Tabu, Arjun Kapoor, Naseeruddin Shah, Radhika Madan, Konkona Sen Sharma, Kumud Mishra and Shardul Bhardwaj were cast in primary roles with the film's announcement. Aasman designed all of the characters as grey-shaded, influenced by Vishal's filmography. Originally, Tabu's character was initially written in a place of a male actor as Paramjit Singh, however, the producer Luv Ranjan suggested it to change as a female character and wanted Tabu to play that role. Aasman discussed this to Vishal who accepted it and cast Tabu for the role, due to the latter's longtime working relationship. Eventually, the character's name was changed to Poonam Sandhu. The script was written with Arjun Kapoor in mind after his performances in Ishaqzaade (2012) and Sandeep Aur Pinky Faraar (2021).

=== Filming ===
Principal photography began in September 2021. Vishal who participated in the muhurat shot could not supervise the rest of the filming, as he also started working on Khufiya. Eventually, Tabu completed much of her portions during the intermittent schedule breaks. Production was further interrupted due to the COVID-19 pandemic lockdown but resumed in that February, where 15 days of the final portions being filmed. Filming wrapped on the same month.

== Soundtrack ==

The music of the film is composed by Vishal Bhardwaj, with lyrics penned by Gulzar and Faiz Ahmad Faiz. The soundtrack was released by T-Series on 9 January 2023 at the Mehfil-E-Khaas music launch event, which saw performances from Gulzar, Vishal and Rekha Bhardwaj.

== Reception ==
Kuttey received mixed-to-negative reviews from critics with praise for its performances (particularly Tabu's), cinematography, music and background score while criticism for its screenplay. It received mixed reviews from audiences.

_ _ _ _

Task to complete »
In the text on the film Kuttey, which label released the soundtrack, and on what date?

_ _ _ _

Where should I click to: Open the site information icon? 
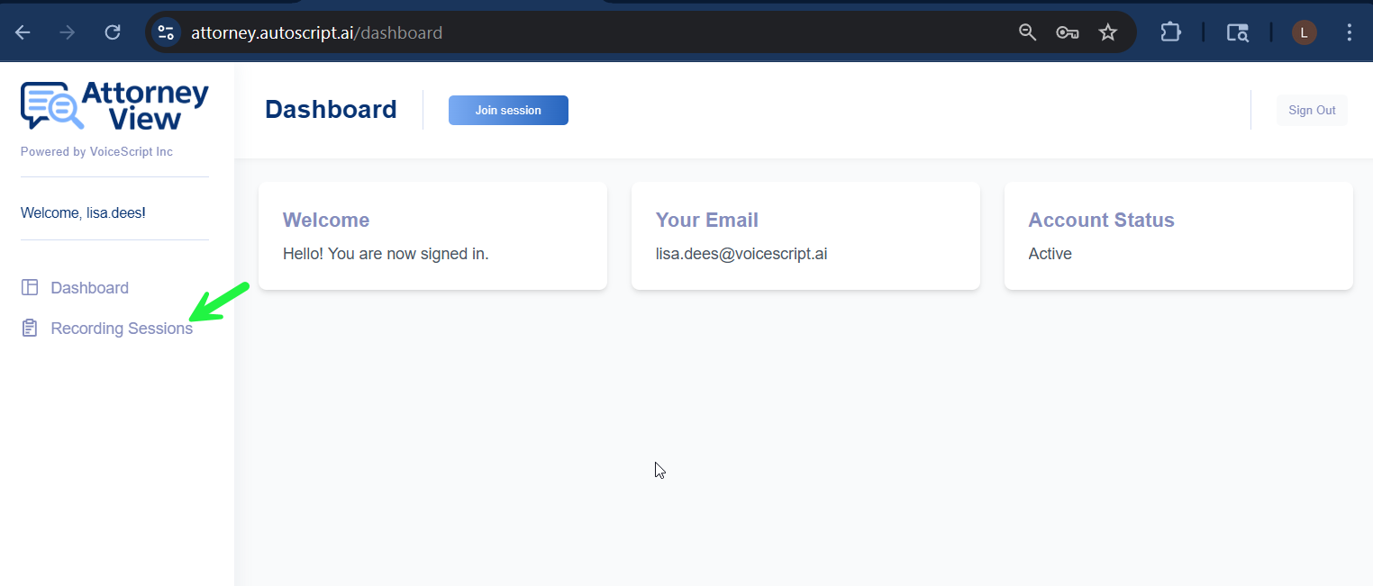tap(166, 33)
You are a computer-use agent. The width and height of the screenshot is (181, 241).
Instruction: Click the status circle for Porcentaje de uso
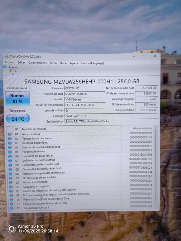pos(10,152)
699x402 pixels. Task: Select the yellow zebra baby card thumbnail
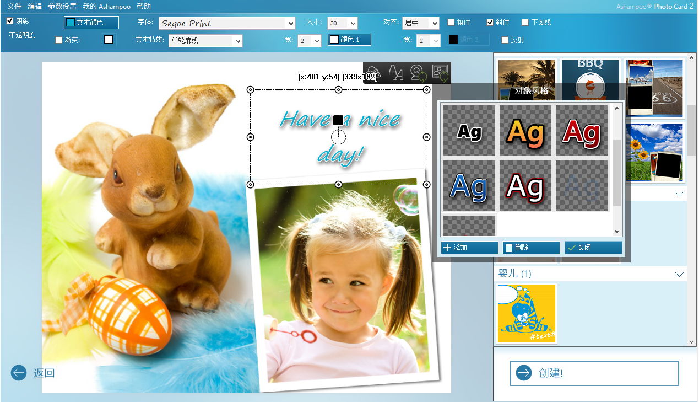click(526, 314)
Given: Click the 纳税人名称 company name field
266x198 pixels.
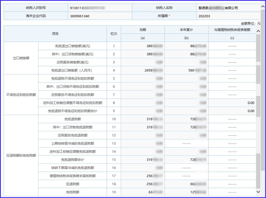Looking at the screenshot, I should 228,8.
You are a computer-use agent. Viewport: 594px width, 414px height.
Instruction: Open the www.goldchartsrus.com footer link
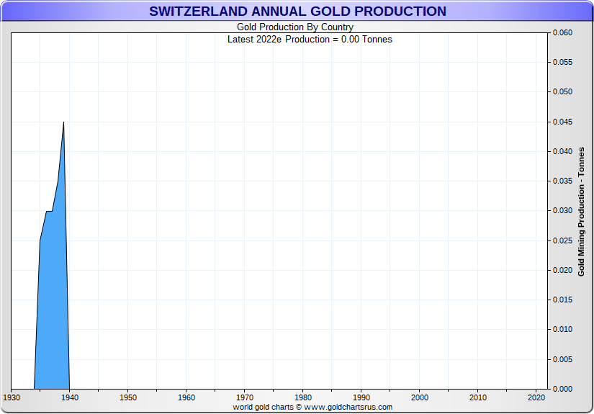(x=348, y=407)
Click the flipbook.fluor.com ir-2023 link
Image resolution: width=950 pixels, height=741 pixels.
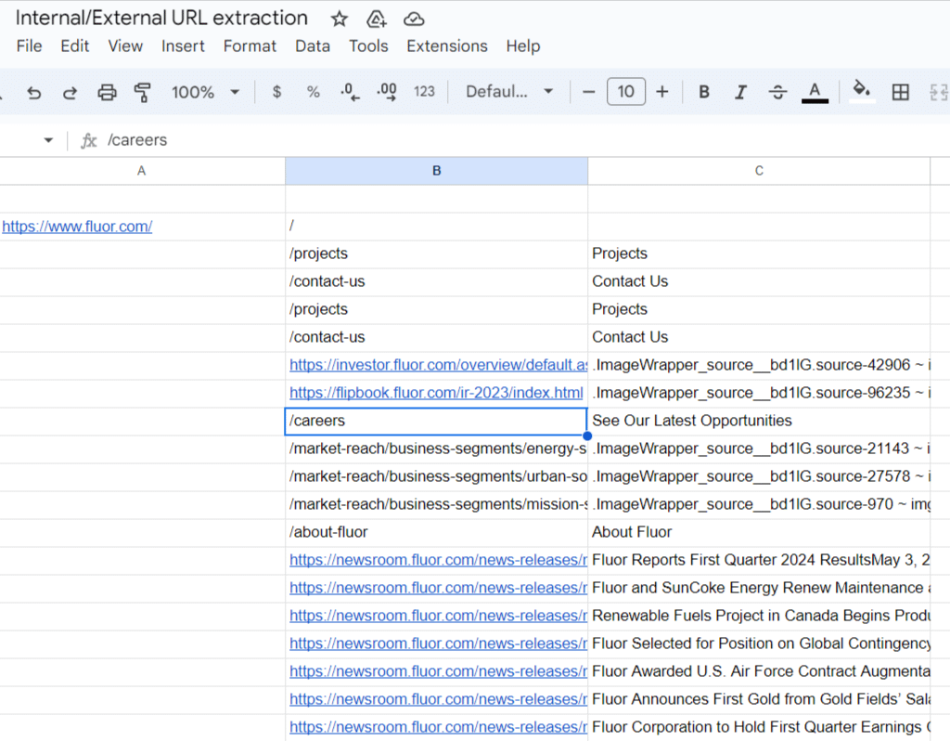tap(436, 393)
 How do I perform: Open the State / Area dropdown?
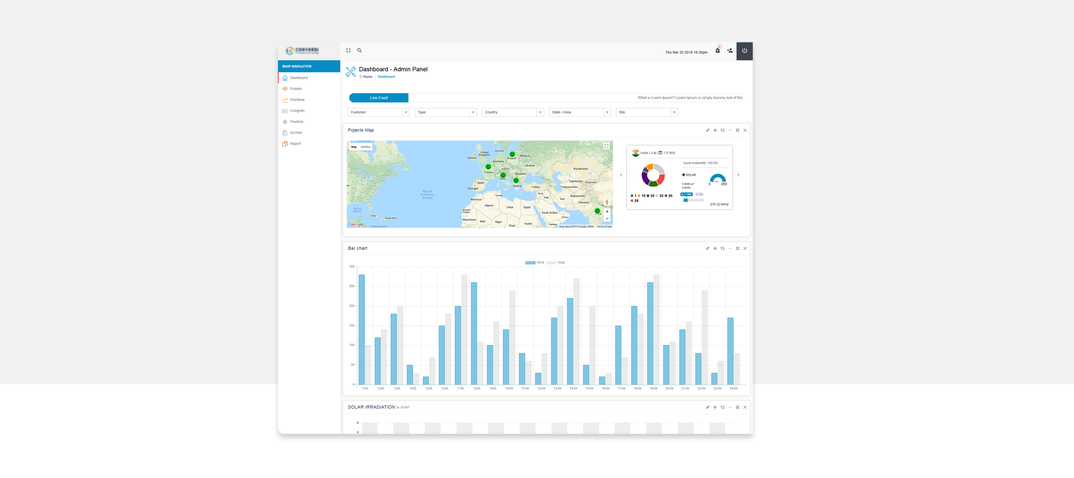(x=580, y=112)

_ _ _ _

Task result »
T-Series released it on 9 January 2023.